We traveled tot he Royal Secor or house of the Inca. He had a living room, kitchen, bedroon, and the only personal bathroom in the city. There were 2 small stones in the kitchen area that were heavily debated. Our guide felt sure the Inca kneeled at the smaller stone and ceremonial applied Chicha to his head, a drink made from fermented maize.
Next we saw the founatain area (16 in all). Some were still running. Amazing. The fountains were fed from under the ruins in an elaborate system. We planned and engineered. They systems were underground to prevent algae growth. The terraces were built to drain as well and prevent collapse. They were layered gravel, clay and then dirt. This system also filter the water. The first fountain, and freshest water, was at the house of the Inca.
The Palace of the Princesses was nearby. The Inca would choose a wife from the virgins. Adjacent to the building was a 2 story building. Not time fror Intipunku, The Sun gate. At this point, I had a small regret of not having done the trail. I vow to gain redemption tomorrow at Huana Picchu.
We all met for a water (well, Mick had a cusquena) at the exit. I had chica morado. It is refreshing, just as claimed. We agreed to head down for the day. We picked a spot near the railroad tracks in Aguas Calientes for a celebratory lunch. We all drank to MP and Pacha mama. Our guide told us of the Inca tradition to cheers and give a small drop to Pacha mama. We talked about the great day as a band began to play Peruvian music. A woman started dancing down the way and our guide bet me she was American. I said sure thing on the bet. He asked and she was an Aussie.
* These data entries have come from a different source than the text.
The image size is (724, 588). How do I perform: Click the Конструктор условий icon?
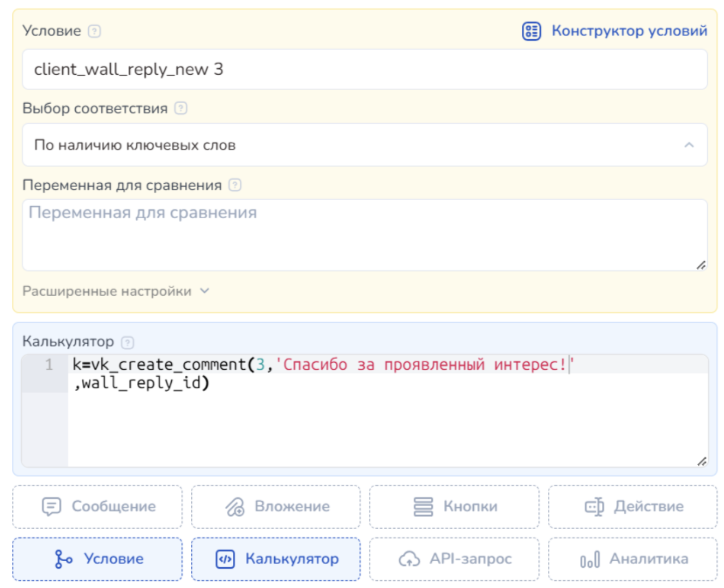(x=531, y=31)
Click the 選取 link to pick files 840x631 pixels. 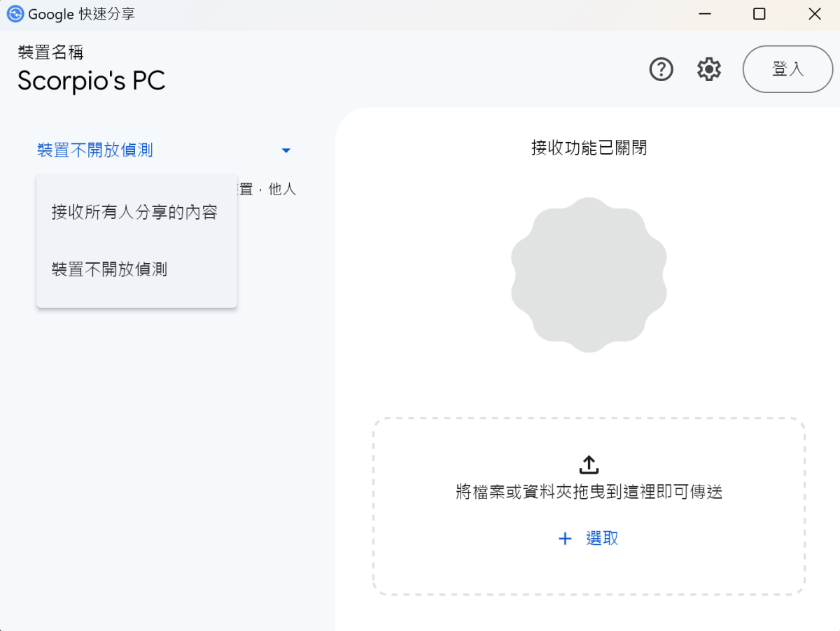(602, 539)
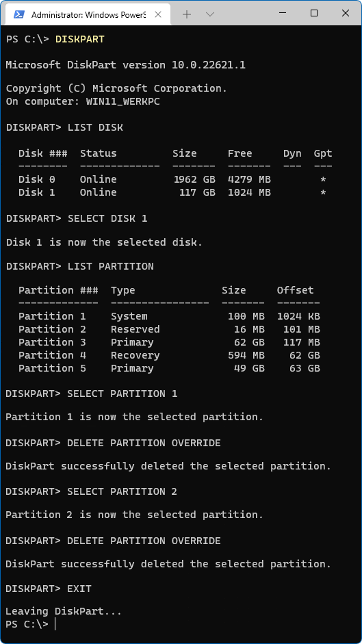Image resolution: width=362 pixels, height=644 pixels.
Task: Click the EXIT command line
Action: click(x=49, y=589)
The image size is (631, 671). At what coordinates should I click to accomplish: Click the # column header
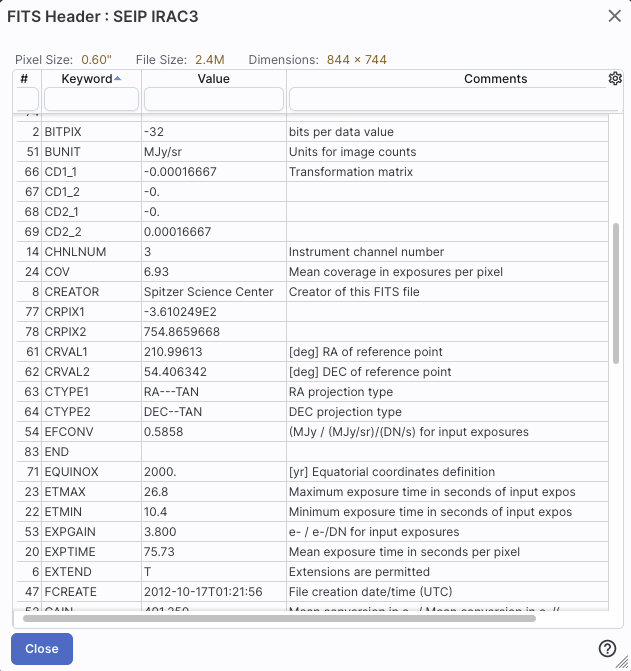pyautogui.click(x=24, y=79)
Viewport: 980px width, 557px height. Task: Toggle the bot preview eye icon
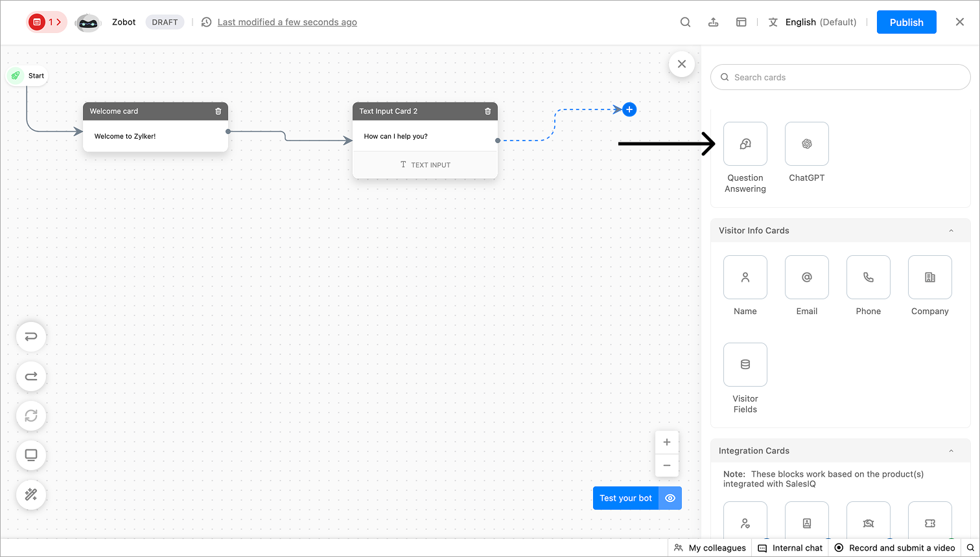coord(670,498)
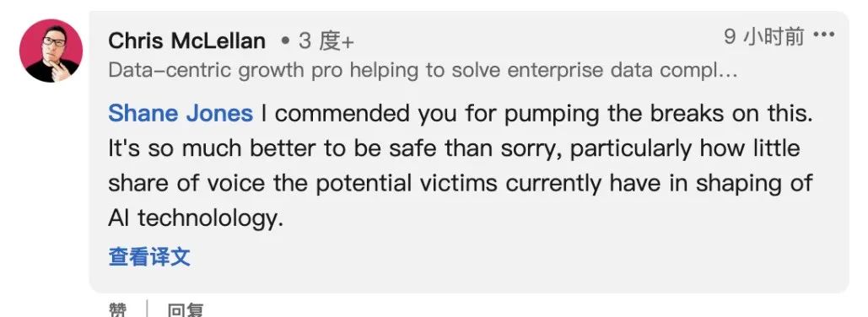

The singer came to our table and both our guide and Mick had small role in singing the song. Mic and Jan danced. How great. A definite highlight as the couple from Maryland put on a show. Their young son acted embarrassed and we assured him he would over it.
We all went back tot he Inti for a nap. We trudged up the hill after a long day. How could I nap after all of that. I checked emails and whittled mine 90+ down to 8. Jody and I decided to try out the hot baths. We made the 20 minute walk up to the baths. The sun was almost down and it was between 5 and 6pm. The weather was chilly. Coat, no coat, coat, no coat. I had trouble the entire trip. We were unimpressed by the baths. I went in just to say that I had been there and done that. I realized the girl next to me had a bar of soap after a few minutes under the hot water spouting from the wall. I looked closer and here mother had soap and head and shoulders was on the wall. Too much. I laughed and it was time for me to go. We grabbed supper and then headed to bed. I would have a big day ahead of me.